One hypothesis for the positive effects of SBI in enteropathic conditions is the modulation of intestinal immune function in gut-associated lymphoid tissue (GALT) and reduced levels of pro-inflammatory cytokines [7, 22, 23]. Oral administration of spray-dried plasma proteins was associated with a decreased level of inflammatory cytokines in organised (Peyer’s patches) and diffuse (lymphocytes in lamina propria) GALT of the ileum and colon in weaning piglets, which show similar symptoms to patients suffering from GI mucositis, including malabsorption, diarrhoea and weight loss associated with increased gut permeability [7]. Results obtained in the current study reflect these findings, as levels of circulating and mucosal neutrophils and lymphocytes (diffuse GALT) in irinotecan-treated animals receiving SBI were lower than those in treated controls. Anecdotal evidence of less pronounced intestinal lymphatic nodules (organised GALT) and less inflamed peritoneal cavities during necropsy also supports this. Further studies to assess tissue levels of pro-inflammatory cytokines are currently underway.

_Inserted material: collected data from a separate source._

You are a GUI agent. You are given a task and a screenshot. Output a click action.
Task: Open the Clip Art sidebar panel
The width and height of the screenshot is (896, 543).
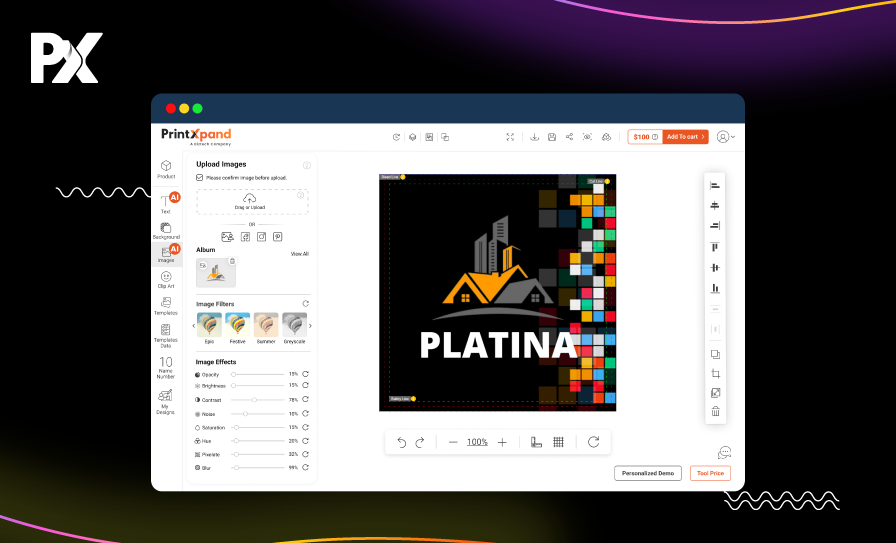(x=166, y=280)
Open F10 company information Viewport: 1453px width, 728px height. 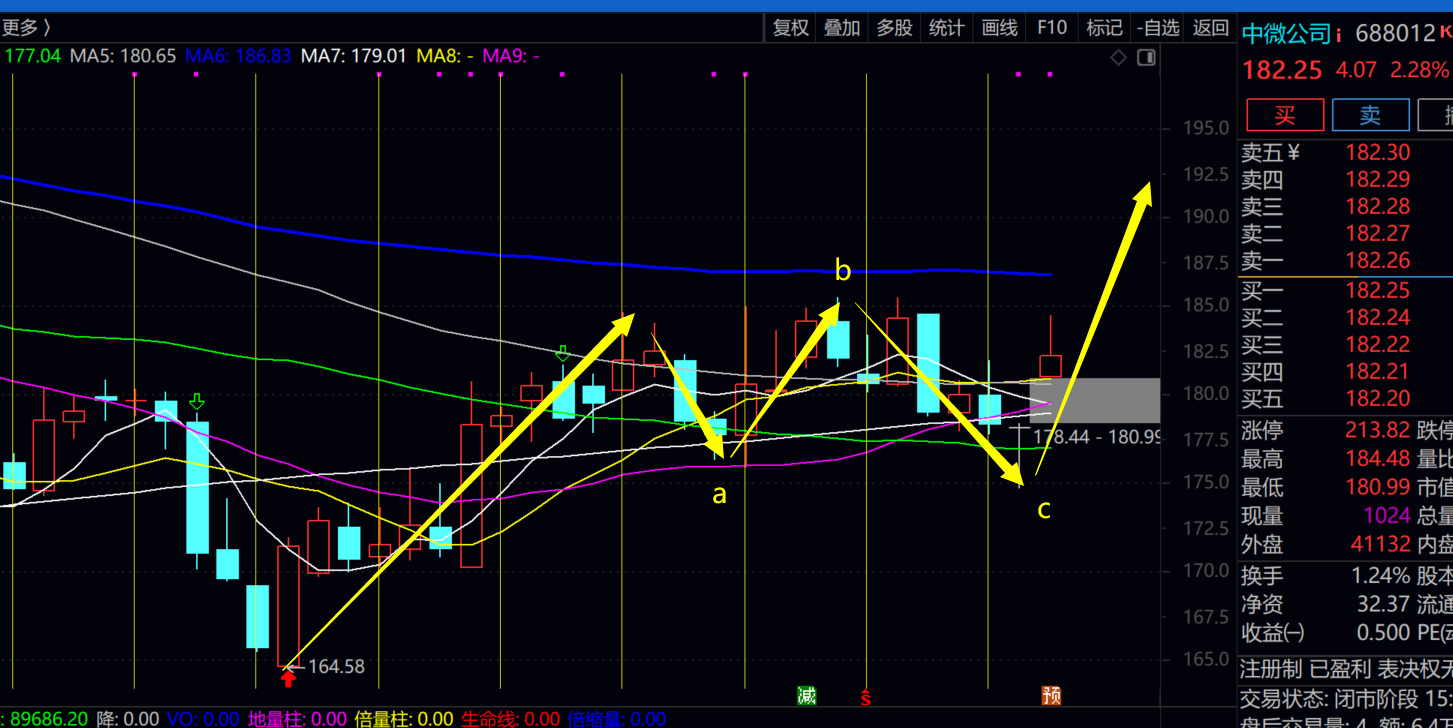point(1052,28)
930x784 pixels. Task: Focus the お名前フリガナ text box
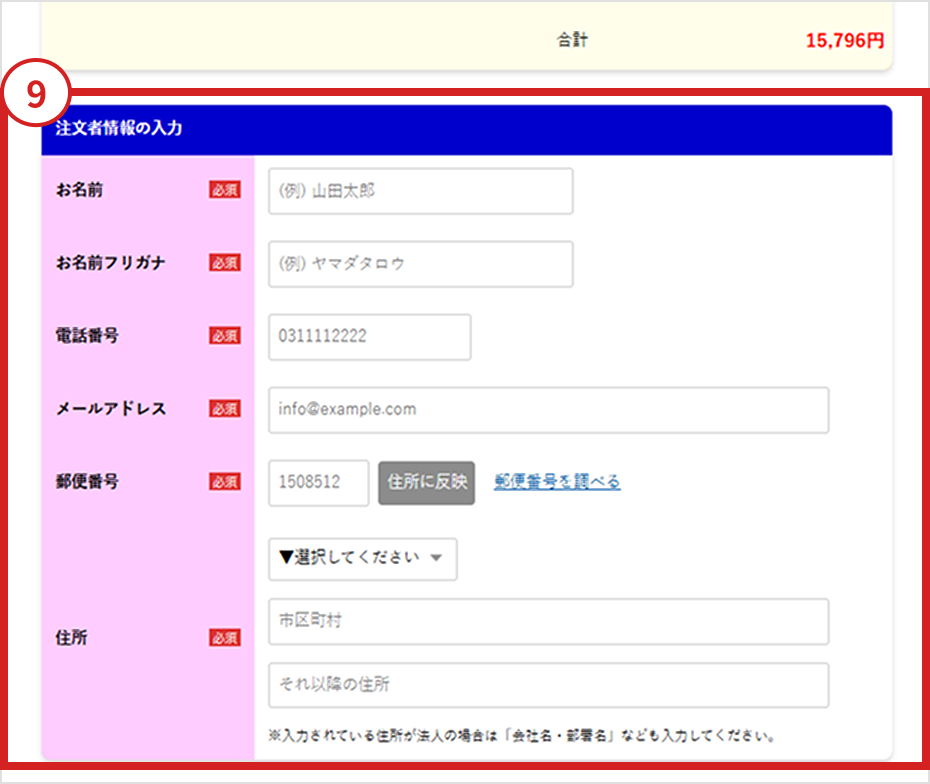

Analysis of histopathological damage showed significantly lower damage scores in both colon and jejunum of irinotecan-treated animals that had received both 250 and 500 mg/kg SBI, compared to those that had not. The density of lymphoid cells present in the lamina propria was decreased in gut tissues from animals gavaged with SBI, which was reflected in comparatively lower total white cell counts and percentages of neutrophils and lymphocytes in circulating blood. Reduced damage scores were most pronounced 2 and 4 days post-treatment in tissues from animals receiving SBI compared to treated controls. This also supports the potential anti-inflammatory role of SBI, suggesting that preparatory dosing prior to irinotecan treatment is not enough to stop the initial damage but helps to attenuate the induced inflammatory state which further drives the damage.

Low-grade inflammation, either idiopathic or injury-induced, is associated with increased epithelial permeability in the gut due to degradation of occludin within tight junctions [24]. Transepithelial bacterial translocation is then more likely to occur, thus increasing lipopolysaccharide exposure to the GALT, which then further drives the process through the release of pro-inflammatory cytokines, giving rise to clinical symptoms such as diarrhoea, malabsorption and subsequent weight loss. The process is thought to underpin chronic diseases such as IBS-D [8] and HIV-associated enteropathy [10], and physiologically stressful conditions such as malnutrition [6] and weaning [25], and is often accompanied by changes to the microbiota, which may further compound the inflammatory process. Gastrointestinal mucositis initiated by cancer therapy (chemotherapy, radiotherapy and targeted therapy) occurs through direct damage to gut epithelium and creation of reactive oxygen species; however, the subsequent mechanisms of inflammation, increased gut permeability and clinical symptoms are similar to the abovementioned conditions. It has been shown that IgG in SBI binds lipopolysaccharide from bacterial cell walls, thus protecting mucosal surfaces from bacterial antigenic exposure [26, 27]. Similar binding effects have also been demonstrated for endotoxins [22, 28, 23] and rotavirus [18], further underpinning the importance of SBI in management of enteropathies [29, 30]. Additional studies to explore the role of SBI in attenuating the intestinal inflammatory response and possible maintenance of the healthy microbiota in this animal model are currently underway.

The results from this study demonstrate that SBI shows significant promise in the management of chemotherapy-induced GI mucositis in an animal model. Positive effects of SBI in the management other enteropathies with similar symptom profiles in patients have also been demonstrated, perhaps paving the way for similar use of SBI in the supportive care of treatment-induced mucositis. Further studies to underpin exact mechanisms of action and effects on solid tumours are required, however, as well as comprehensive analyses of pro-inflammatory cytokines within gut tissue and microbiome alterations.